INPUT DATA Block Start
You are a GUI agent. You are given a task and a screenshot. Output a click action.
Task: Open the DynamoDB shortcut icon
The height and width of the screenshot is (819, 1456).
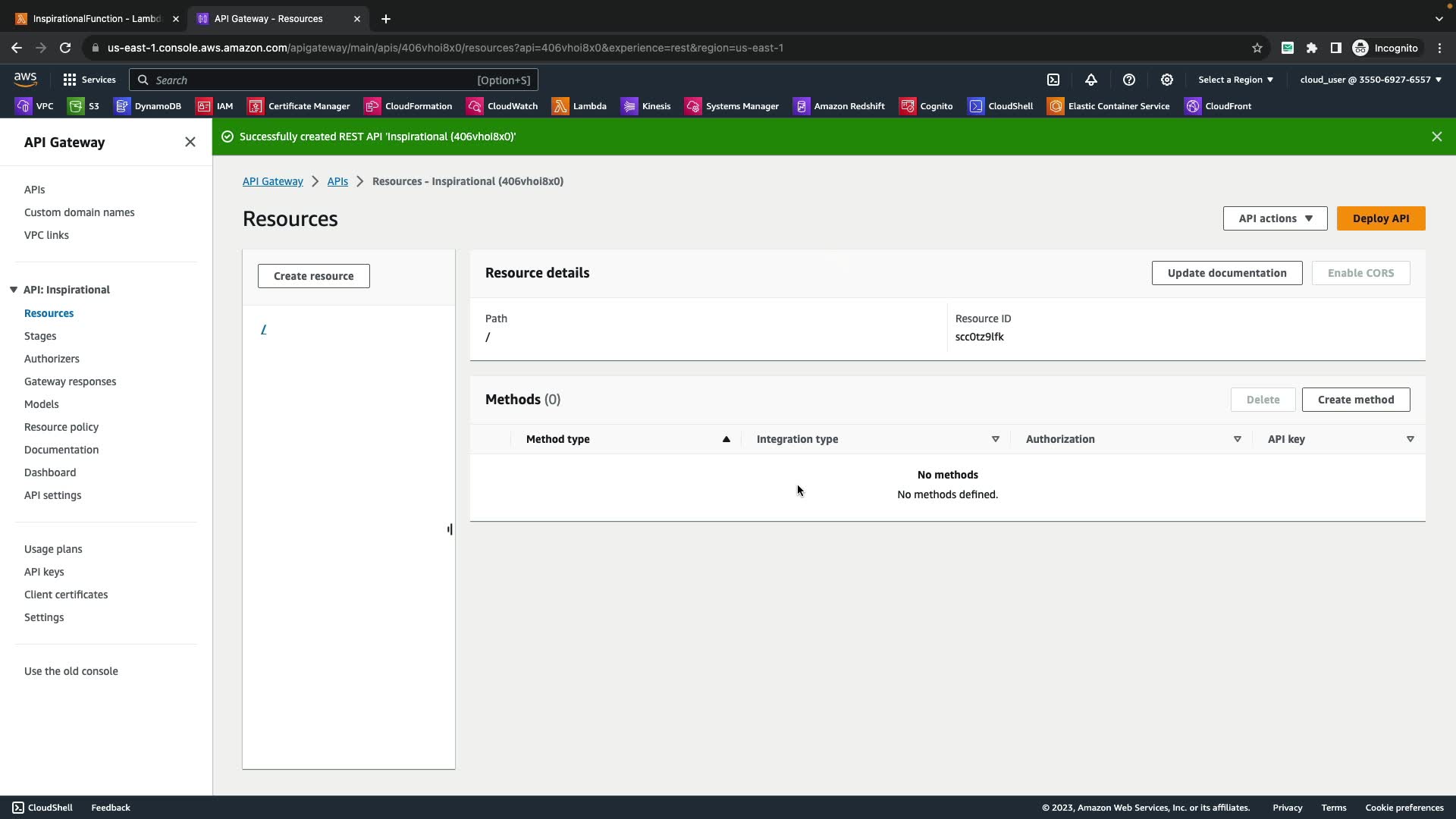tap(122, 106)
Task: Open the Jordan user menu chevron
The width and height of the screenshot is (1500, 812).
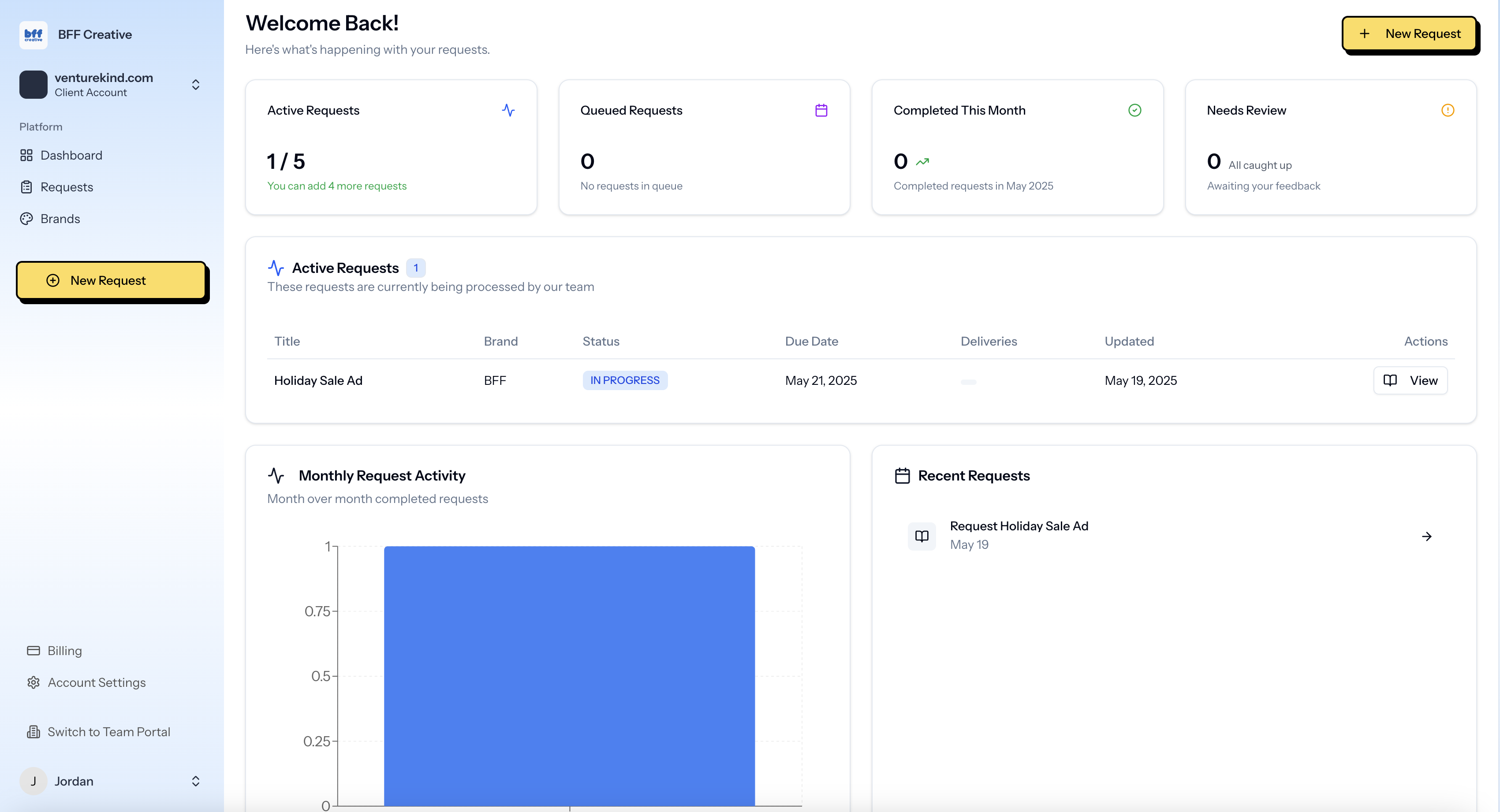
INPUT DATA Block End
Retype, word for word, the lines from the one with "Task: Open the Jordan user menu chevron" through the last line of the entries above, and only those lines. Leave pictures out.

RESPONSE AREA
Task: Open the Jordan user menu chevron
The width and height of the screenshot is (1500, 812).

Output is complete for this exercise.